EXERCISE GOAL: In the lines below, find the one that contains "Click the 3-sty-2018" and write it out exactly, along with every line that follows it.

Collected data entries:
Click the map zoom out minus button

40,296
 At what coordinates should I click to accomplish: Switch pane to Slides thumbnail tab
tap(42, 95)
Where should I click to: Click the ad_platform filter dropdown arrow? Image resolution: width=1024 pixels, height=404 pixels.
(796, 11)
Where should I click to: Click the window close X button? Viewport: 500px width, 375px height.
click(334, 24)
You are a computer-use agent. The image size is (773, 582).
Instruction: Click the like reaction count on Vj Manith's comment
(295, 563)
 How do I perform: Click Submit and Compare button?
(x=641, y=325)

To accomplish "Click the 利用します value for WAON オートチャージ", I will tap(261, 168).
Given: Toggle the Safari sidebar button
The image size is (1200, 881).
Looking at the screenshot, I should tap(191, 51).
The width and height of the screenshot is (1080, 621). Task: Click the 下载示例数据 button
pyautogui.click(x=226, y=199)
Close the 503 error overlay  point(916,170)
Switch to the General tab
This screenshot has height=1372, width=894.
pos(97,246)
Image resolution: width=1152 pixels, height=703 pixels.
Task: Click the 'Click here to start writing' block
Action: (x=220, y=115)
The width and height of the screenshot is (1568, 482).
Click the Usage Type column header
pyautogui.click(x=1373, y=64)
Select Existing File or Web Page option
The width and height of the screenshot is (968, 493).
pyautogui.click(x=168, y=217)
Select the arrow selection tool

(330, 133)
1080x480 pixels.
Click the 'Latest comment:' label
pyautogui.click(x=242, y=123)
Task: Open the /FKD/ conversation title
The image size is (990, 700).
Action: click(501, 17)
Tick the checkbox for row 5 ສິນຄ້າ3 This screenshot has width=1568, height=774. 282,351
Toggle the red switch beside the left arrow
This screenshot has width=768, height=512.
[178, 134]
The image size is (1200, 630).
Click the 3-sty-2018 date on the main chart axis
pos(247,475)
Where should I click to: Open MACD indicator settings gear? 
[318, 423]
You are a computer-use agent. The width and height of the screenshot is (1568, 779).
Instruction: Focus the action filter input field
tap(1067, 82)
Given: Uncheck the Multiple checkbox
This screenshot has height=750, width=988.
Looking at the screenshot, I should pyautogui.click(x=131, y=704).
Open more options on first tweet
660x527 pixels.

TASK OUTPUT:
Click the 3-sty-2018 date on the main chart axis
pos(247,475)
Where should I click to: Open MACD indicator settings gear? 
[318, 423]
You are a computer-use agent. The width and height of the screenshot is (1568, 779).
Instruction: Focus the action filter input field
tap(1067, 82)
Given: Uncheck the Multiple checkbox
This screenshot has height=750, width=988.
Looking at the screenshot, I should pyautogui.click(x=131, y=704).
Open more options on first tweet
660x527 pixels.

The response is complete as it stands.